Atenção que eu não tenho nada contra estes pais. Muito pelo contrário. Acho bem que tentem ganhar dinheiro com os seus filhos que muito trabalho dão para serem criados. Eu próprio gostaria de ganhar muito dinheiro com os meus filhos, mas, se alguém me abordasse na rua a dizer que os meus filhos tinham tudo para vingarem no mundo da moda e/ou da televisão, eu ria-me logo. Em primeiro lugar, porque as pessoas estão sempre a confundir a minha filhota com um menino e o meu filhote com uma menina. Em segundo lugar, porque os olhos da minha filhota ficam tortos sempre que ela fixa um ponto e as orelhas do meu filhote fazem-me lembrar as orelhas de um feneco. Não é que os meus filhos sejam feios, mas tenho quase a certeza de que, neste momento, nunca vingariam no mundo da moda e/ou da televisão, nem mesmo pagando. Quando muito, poderão vir a vingar no mundo da moda quando forem adultos, pois as crianças que não são muito bonitas em pequenas tendem a ser bem mais bonitas em grandes. E não digo isto por acaso. Digo por experiência própria. E é exatamente isto que eu queria deixar bem claro para os pais: o facto de vocês acharem que os vossos filhos são os mais lindos e os mais talentosos do mundo, não significa que, para as agências de modelos e/ou empresas de castings, eles o sejam. Não é que não existam crianças suficientemente bonitas e talentosas para vingarem no mundo da moda e/ou da televisão. Existem, mas, aos milhares, parece-me exagerado para um país com a dimensão de Portugal.

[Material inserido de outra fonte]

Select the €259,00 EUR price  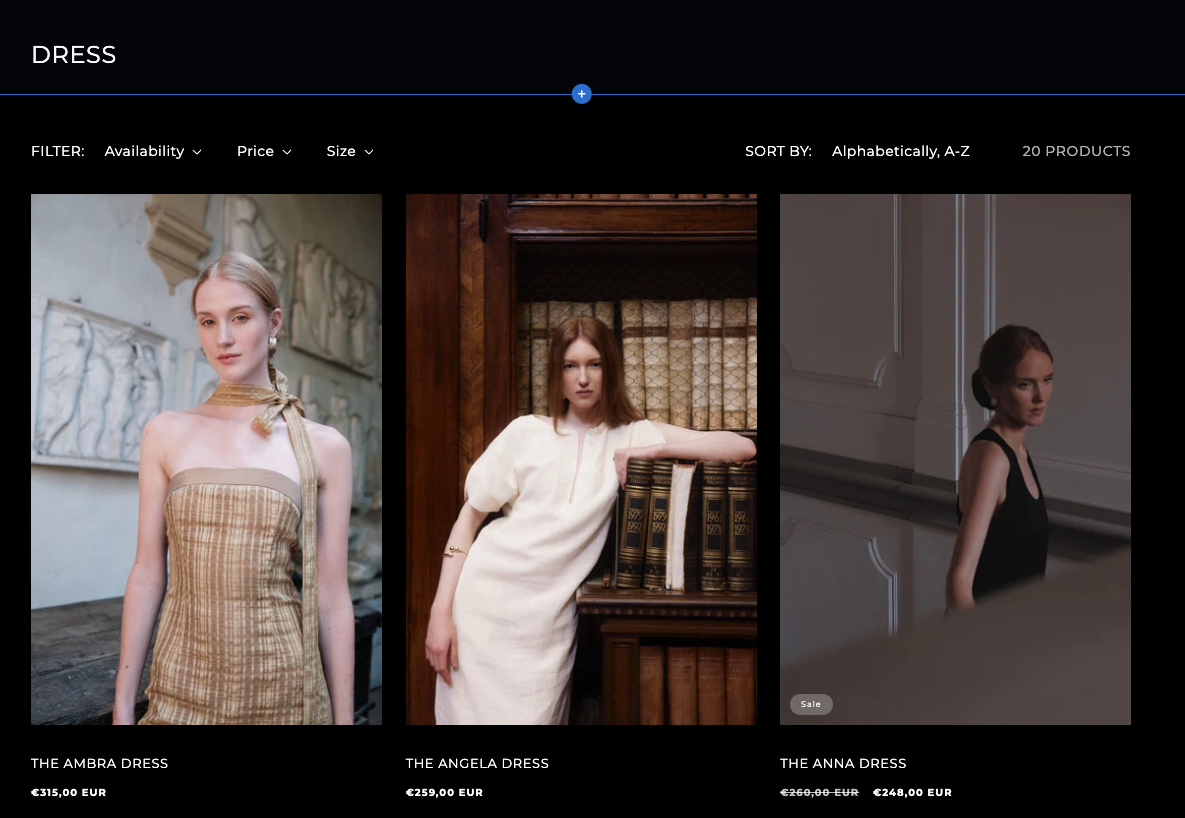444,792
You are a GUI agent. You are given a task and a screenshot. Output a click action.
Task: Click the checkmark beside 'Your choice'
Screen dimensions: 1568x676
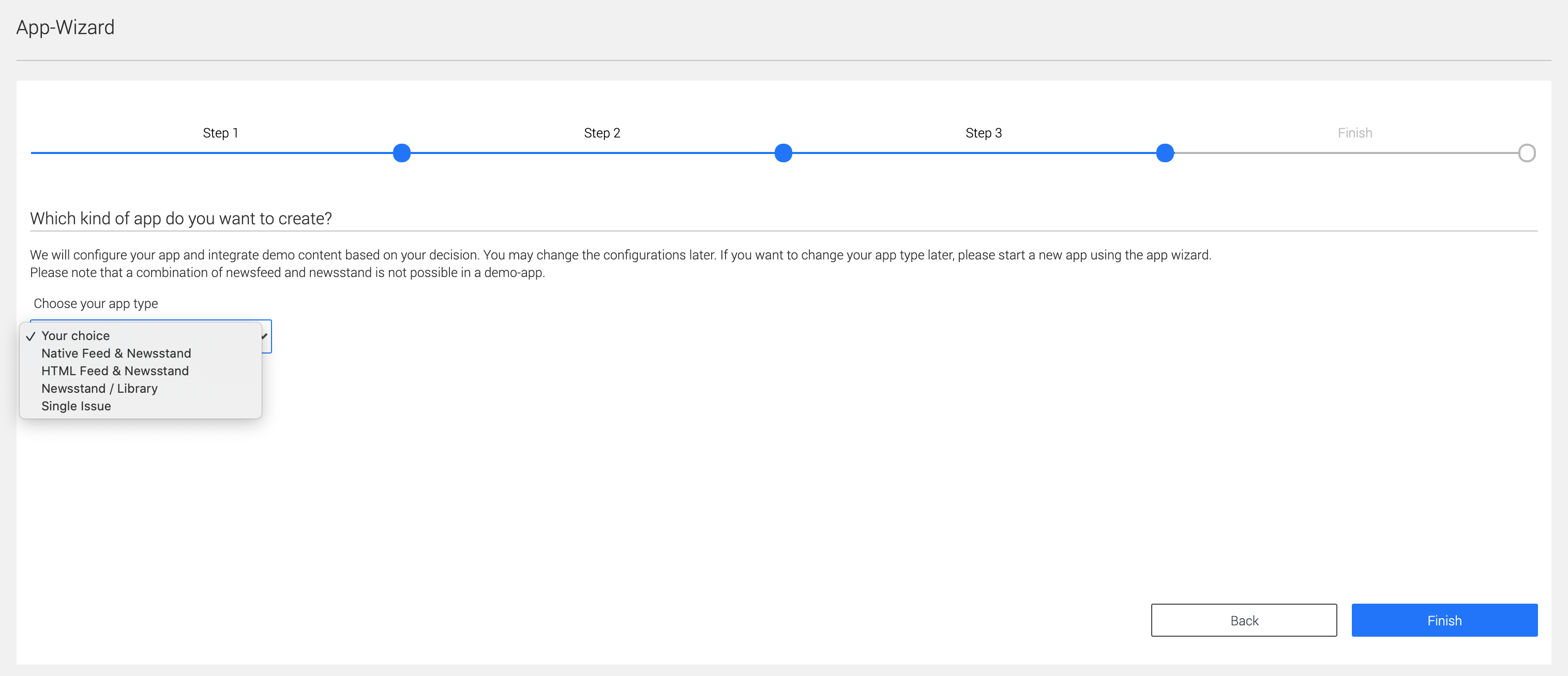click(x=31, y=336)
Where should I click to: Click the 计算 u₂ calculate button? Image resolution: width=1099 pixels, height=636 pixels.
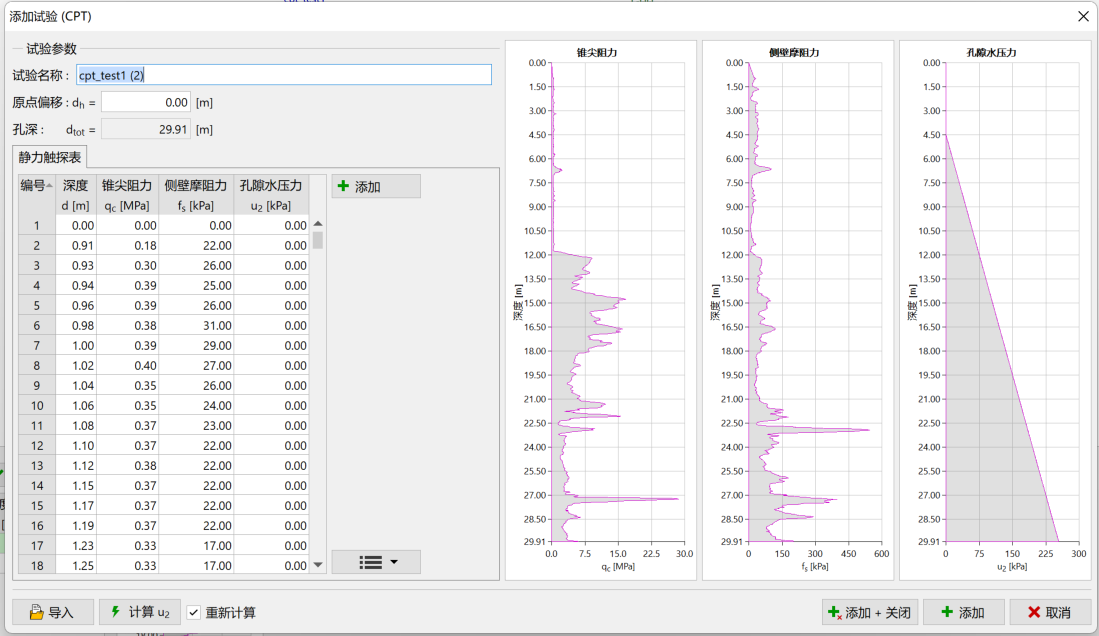click(x=139, y=612)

Em Portugal, há agências de modelos e empresas de castings que aliciam crianças a entrarem no mundo da moda e da televisão com um único propósito: extorquir dinheiro aos pais dessas mesmas crianças. Os pais pagam centenas e centenas de euros por books fotográficos e formações para representação, mas a garantia de que os seus filhos seriam modelos e/ou participariam em séries ou até mesmo em novelas da TVI não passa de uma burla. Em Portugal, há agências de modelos e empresas de castings que vendem sonhos, mas os pais compram ilusões, as ilusões de que poderiam ganhar muito dinheiro com os seus filhos!